- Opening Delimiter -

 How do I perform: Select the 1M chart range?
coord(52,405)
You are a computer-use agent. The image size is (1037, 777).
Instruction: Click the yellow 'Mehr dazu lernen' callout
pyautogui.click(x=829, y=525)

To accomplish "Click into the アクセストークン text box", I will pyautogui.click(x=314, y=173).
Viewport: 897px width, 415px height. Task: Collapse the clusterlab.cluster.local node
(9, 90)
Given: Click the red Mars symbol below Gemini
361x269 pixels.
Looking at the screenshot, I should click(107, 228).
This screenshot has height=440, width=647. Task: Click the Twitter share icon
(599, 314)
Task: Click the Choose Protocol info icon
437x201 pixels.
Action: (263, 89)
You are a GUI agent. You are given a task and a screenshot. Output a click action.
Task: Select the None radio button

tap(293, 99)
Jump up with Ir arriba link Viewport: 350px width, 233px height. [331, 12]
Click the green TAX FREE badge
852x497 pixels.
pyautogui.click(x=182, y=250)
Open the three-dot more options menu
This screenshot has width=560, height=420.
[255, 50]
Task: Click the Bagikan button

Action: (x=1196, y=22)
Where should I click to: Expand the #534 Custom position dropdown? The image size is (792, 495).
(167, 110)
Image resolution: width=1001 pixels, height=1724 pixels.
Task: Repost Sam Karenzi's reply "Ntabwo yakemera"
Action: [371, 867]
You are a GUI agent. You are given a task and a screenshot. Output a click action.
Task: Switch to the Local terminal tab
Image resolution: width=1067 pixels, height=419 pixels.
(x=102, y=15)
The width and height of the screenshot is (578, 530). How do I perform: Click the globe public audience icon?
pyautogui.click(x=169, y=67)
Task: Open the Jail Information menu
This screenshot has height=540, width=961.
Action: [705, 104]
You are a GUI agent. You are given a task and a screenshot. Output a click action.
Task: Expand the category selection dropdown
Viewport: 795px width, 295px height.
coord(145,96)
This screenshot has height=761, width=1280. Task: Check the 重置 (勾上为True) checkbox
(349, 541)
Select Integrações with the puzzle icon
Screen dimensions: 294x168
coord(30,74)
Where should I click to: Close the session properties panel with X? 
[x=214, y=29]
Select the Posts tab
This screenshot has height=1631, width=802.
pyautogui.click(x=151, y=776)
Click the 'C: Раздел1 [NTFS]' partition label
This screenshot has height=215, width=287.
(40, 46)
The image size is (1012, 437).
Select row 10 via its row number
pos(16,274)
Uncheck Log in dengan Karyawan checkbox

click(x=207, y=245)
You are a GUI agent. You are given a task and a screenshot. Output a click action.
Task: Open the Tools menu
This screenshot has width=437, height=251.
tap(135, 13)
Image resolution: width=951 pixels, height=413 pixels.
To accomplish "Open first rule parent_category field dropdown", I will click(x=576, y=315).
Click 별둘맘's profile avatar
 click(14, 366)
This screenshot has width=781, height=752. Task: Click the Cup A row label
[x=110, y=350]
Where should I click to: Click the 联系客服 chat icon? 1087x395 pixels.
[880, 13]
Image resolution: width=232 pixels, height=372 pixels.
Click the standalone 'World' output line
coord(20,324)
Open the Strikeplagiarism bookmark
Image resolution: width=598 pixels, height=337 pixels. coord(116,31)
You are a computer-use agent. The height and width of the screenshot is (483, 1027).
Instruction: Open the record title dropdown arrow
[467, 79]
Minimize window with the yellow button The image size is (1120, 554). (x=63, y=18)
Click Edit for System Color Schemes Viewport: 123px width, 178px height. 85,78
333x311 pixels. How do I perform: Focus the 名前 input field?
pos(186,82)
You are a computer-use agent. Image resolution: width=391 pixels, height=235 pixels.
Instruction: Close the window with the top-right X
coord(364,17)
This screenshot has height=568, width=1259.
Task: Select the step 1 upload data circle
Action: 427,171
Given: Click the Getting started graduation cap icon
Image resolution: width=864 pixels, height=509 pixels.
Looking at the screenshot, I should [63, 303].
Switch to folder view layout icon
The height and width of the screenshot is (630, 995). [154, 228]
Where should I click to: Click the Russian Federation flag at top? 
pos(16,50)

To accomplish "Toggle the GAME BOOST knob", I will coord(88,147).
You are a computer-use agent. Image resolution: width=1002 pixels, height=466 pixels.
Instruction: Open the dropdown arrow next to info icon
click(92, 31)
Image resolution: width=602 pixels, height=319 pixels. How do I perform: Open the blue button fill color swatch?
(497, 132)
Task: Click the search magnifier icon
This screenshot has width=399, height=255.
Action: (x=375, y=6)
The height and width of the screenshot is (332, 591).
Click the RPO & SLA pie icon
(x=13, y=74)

- Closing Delimiter -

## Exercise
I'd like the lines above from the one with "You are a computer-use agent. The height" up to and including the one with "Given: Click the Getting" copied exactly, with no other lines.

## Answer to the exercise
You are a computer-use agent. The height and width of the screenshot is (483, 1027).
Instruction: Open the record title dropdown arrow
[467, 79]
Minimize window with the yellow button The image size is (1120, 554). (x=63, y=18)
Click Edit for System Color Schemes Viewport: 123px width, 178px height. 85,78
333x311 pixels. How do I perform: Focus the 名前 input field?
pos(186,82)
You are a computer-use agent. Image resolution: width=391 pixels, height=235 pixels.
Instruction: Close the window with the top-right X
coord(364,17)
This screenshot has height=568, width=1259.
Task: Select the step 1 upload data circle
Action: 427,171
Given: Click the Getting started graduation cap icon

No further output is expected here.